My customer experiences as well as those dealing with the Citi staffers have given me two clear impressions about Citibank (maybe it's true of Citigroup as well):
  • a culture of risk
  • a culture of short-changing the customer to the point of being dishonest
My experiences convinced me that Citi has created and rewarded a culture of lack of integrity - lying is a part of its DNA. And I don' t like being lied to. I am not alone in my low opinion of Citi - just check out the numerous blog entries from customers who think they've been cheated by the bank.

The culture of risk also runs contrary to my expectations - I always believed that banks have to run on two principles: prudency and conservatism. After all, a bank runs its business on money taken from depositors, who expect their money to be safe in most cases.

The NYT story I have mentioned above tracks the sorry tale of Citigroup from 2007, or thereabouts. NYT also carried a story four years ago, on November 7, 2004, (http://www.nytimes.com/2004/11/07/business/yourmoney/07citi.html), which tells us that the brass at Citi knew that a lot was rotten in the state of Denmark, and one person - Charles Prince - was given the job of cleaning up.

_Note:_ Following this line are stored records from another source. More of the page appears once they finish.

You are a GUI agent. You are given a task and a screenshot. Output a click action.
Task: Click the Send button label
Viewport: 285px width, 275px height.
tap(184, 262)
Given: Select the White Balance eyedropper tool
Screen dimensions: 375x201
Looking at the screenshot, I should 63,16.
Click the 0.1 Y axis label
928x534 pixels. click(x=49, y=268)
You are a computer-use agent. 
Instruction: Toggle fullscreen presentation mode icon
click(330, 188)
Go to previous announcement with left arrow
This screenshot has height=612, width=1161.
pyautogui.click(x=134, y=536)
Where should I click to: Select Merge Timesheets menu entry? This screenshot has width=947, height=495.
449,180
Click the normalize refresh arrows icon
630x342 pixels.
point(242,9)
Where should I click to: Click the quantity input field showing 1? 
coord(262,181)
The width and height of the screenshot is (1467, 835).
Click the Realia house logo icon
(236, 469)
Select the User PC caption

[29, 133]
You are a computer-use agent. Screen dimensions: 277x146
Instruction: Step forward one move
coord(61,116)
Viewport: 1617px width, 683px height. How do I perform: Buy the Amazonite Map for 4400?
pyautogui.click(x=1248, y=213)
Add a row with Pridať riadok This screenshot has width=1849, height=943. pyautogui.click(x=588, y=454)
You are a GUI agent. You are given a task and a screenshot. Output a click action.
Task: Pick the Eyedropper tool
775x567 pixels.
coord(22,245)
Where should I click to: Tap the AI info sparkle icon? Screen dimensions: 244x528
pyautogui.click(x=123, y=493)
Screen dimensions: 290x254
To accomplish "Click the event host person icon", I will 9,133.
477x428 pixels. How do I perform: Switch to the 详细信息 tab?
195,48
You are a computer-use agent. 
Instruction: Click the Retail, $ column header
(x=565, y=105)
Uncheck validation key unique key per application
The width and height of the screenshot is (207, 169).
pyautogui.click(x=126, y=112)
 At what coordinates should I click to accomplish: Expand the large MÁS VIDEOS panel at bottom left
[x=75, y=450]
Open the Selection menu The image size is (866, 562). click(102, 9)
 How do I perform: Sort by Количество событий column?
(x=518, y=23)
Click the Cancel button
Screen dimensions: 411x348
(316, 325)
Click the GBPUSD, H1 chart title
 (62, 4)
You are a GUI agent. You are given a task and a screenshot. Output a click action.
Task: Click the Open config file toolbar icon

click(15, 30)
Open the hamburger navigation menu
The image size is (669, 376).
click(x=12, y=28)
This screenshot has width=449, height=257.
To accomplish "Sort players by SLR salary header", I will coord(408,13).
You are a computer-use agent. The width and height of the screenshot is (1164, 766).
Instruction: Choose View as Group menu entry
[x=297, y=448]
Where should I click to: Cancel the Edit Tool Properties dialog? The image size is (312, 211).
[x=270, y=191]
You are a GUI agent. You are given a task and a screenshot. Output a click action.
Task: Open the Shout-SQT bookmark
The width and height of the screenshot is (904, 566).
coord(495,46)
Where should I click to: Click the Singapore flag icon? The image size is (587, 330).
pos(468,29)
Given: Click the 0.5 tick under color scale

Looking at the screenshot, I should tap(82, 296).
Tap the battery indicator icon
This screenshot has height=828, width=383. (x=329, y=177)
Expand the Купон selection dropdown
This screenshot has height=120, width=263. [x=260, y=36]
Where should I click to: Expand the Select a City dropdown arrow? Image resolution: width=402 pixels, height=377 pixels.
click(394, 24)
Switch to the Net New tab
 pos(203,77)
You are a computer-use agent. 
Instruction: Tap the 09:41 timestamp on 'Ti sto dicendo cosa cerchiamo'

How does one person change a culture created over decades? The NYT commented in the Nov 2004 article: "
Whether or not Mr. Prince succeeds will speak volumes about how effectively a chief executive can change the culture of a company as large as Citigroup, as well as offer a test of whether the bank can still dominate markets and rake in profits without crossing regulatory and legal boundaries."

Obviously Mr Prince failed in that job. Maybe he was destined to fail - unless he could replace a whole generation of managers overnight, he couldn't have changed the culture. Maybe he didn't want to succeed - he was being advised by Robert Rubin, and here's NYT from the Nov 2008 story:

“Chuck Prince going down to the corporate investment bank in late 2002 was the start of that process,” a former Citigroup executive said of the bank’s big C.D.O. push. “Chuck was totally new to the job. He didn’t know a C.D.O. from a grocery list, so he looked for someone for advice and support. That person was Rubin. And Rubin had always been an advocate of being more aggressive in the capital markets arena. He would say, ‘You have to take more risk if you want to earn more.’ ”

Rubin was the Treasury Secretary during the Clinton administration, when he "helped loosen Depression-era banking regulations that made the creation of Citigroup possible by allowing banks to expand far beyond their traditional role as lenders and permitting them to profit from a variety of financial activities. During the same period he helped beat back tighter oversight of exotic financial products, a development he had previously said he was helpless to prevent." Looks like Rubin is one of the architects of the mess that US banking is in now.

Now, I read that he is (was?) an advisor to Barack Obama during the period of transition. If he continues to advise the new President of the USA, God save America, and more importantly God save the World! Nothing short of divine intervention may suffice.